[stgt] [PATCH 14/15] Fix iSCSI Data-Out solicitation
fujita.tomonori at lab.ntt.co.jp
Fri Jun 19 09:54:27 CEST 2009
On Wed, 17 Jun 2009 08:46:50 +0200
Arne Redlich <arne.redlich at googlemail.com> wrote:
> Am Dienstag, den 16.06.2009, 19:46 -0400 schrieb Pete Wyckoff:
> > arne.redlich at googlemail.com wrote on Tue, 16 Jun 2009 16:45 +0200:
> > > Am Dienstag, den 16.06.2009, 06:24 -0400 schrieb Pete Wyckoff:
> > > > arne.redlich at googlemail.com wrote on Tue, 09 Jun 2009 18:22 +0200:
> > > > > Currently the iSCSI driver only solicits MaxXmitDSL(!) bytes with each R2T,
> > > > > although it could solicit MaxBurstLength bytes.
> > > >
> > > > This fix makes sense. R2T should ask for a whole burst.
> > > >
> > > > > This was introduced with the iSER driver and a RDMA_TRANSFER_SIZE constant to
> > > > > limit the size of RDMA transfers. However, MaxBurstLength can and should be
> > > > > used for that.
> > > >
> > > > But RDMA should not necessarily use MAX_BURST for its data transfer
> > > > sizes. This size is completely controlled by the target and not
> > > > even visible to the initiator. The initiator should not be involved
> > > > in the negotiation of the size.
> > >
> > > I don't agree. MaxBurstLength is the upper limit for the amount of data
> > > an R2T can solicit, so it's also the upper limit for the RDMA read the
> > > R2T is translated to. You can certainly request smaller sizes, but
> > > soliciting / RDMA reading data sizes > MaxBurstLength is a violation of
> > > the iSCSI spec.
> > Please search the old stgt-devel list at berlios for
> > Message-ID: <5eb093080708120312i1287f1f7p2fcaed789bf70cc7 at mail.gmail.com>
> > Date: Sun, 12 Aug 2007 12:12:32 +0200
> > From: Alexander Nezhinsky
> > In which he says, in part:
> > > iSER spec is silent about the granularity of RDMA transfers
> > > because it says nothing about the meaning of MaxBurstLength and
> > > MaxRecvDataSegmentLength, when applied to the solicited data of
> > > a write op, and to the entire data of a read op.
> > >
> > > On the other hand, it maps R2T PDUs to RDMA Reads,
> > > and Data-IN to RDMA Writes (changing their meaning), but does not
> > > require that their sizes must be governed by either
> > > MaxBurstLength (for R2Ts) or MaxRecvDataSegmentLength
> > > (for Data-INs).
> > >
> > > Thus we can interpret them freely, from the formal point of view.
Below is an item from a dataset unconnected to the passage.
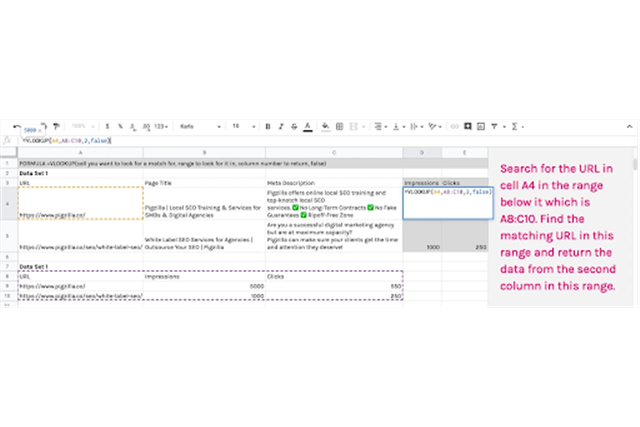Toggle bold formatting
Image resolution: width=640 pixels, height=427 pixels.
(x=268, y=127)
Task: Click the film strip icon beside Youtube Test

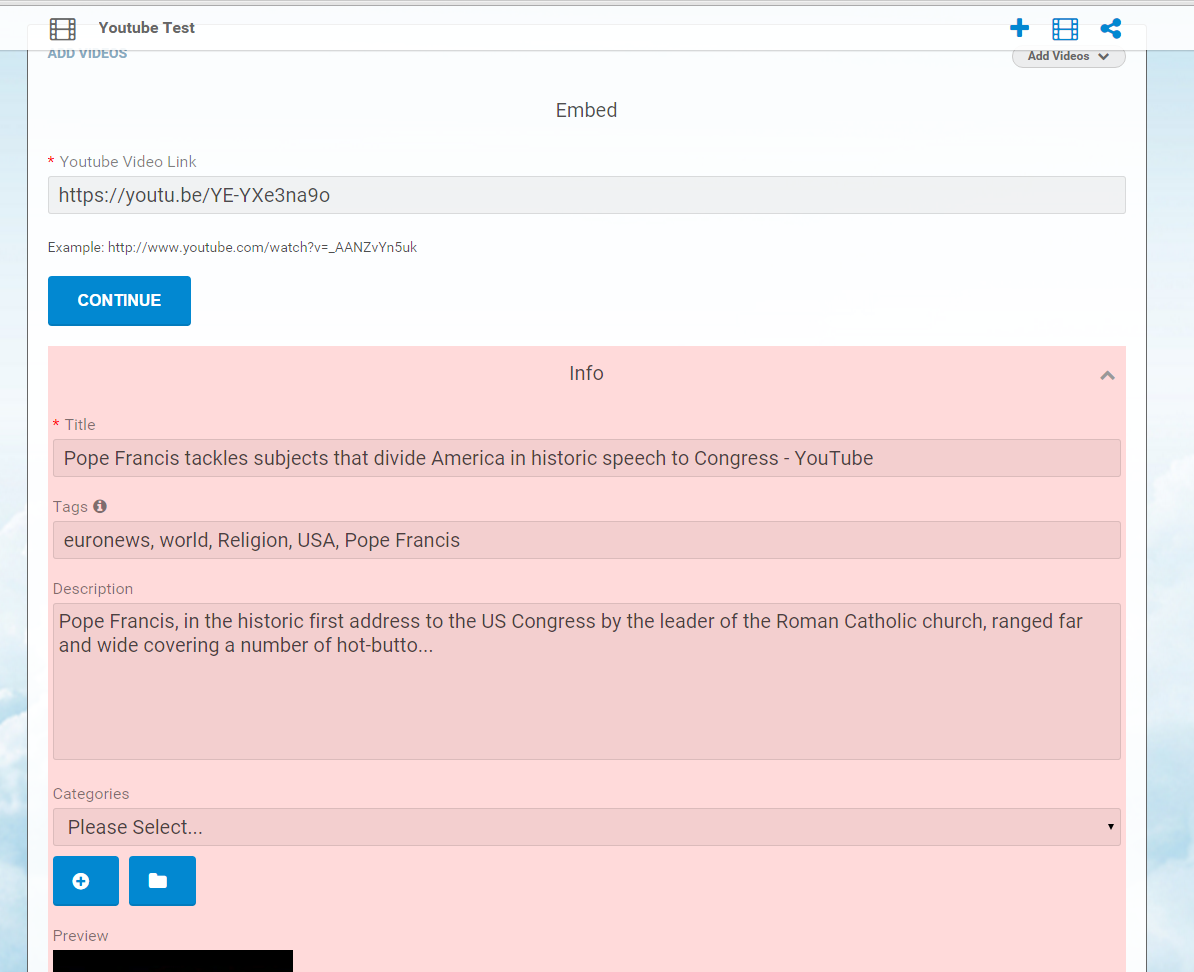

> > > Moreover, this does not contradict the spirit of the protocol,
> > > which makes all RDMA transfers a target's responsibility.
> > I found that a convincing argument and implemented accordingly.
> > Your interpretation makes some amount of conceptual sense, but is
> > not really correct. The initiator truly has no interest in the size
> > of the RDMA transfers and should not be involved in negotiating an
> > upper limit on their lengths.
> This wasn't an interpretation as the specs leave absolutely no room for
> that, I was just rephrasing them. Here's the verbatim quotes:
> RFC 3720 (iSCSI), 10.8.4 (Desired Data Transfer Length and Buffer
> "The Desired Data Transfer Length MUST NOT be 0 and MUST not exceed
> RFC 5046 (iSER), 7.3.6 (Ready To Transfer (R2T)):
> "4. [..] To transform the R2T PDU, the iSER layer at the target: [...]
> d. MUST use the Desired Data Transfer Length from the R2T PDU as the
> RDMA Read Message Size of the RDMA Read Request Message."
In iSER case, the Desired Data Transfer Length MUST not exceed WHAT?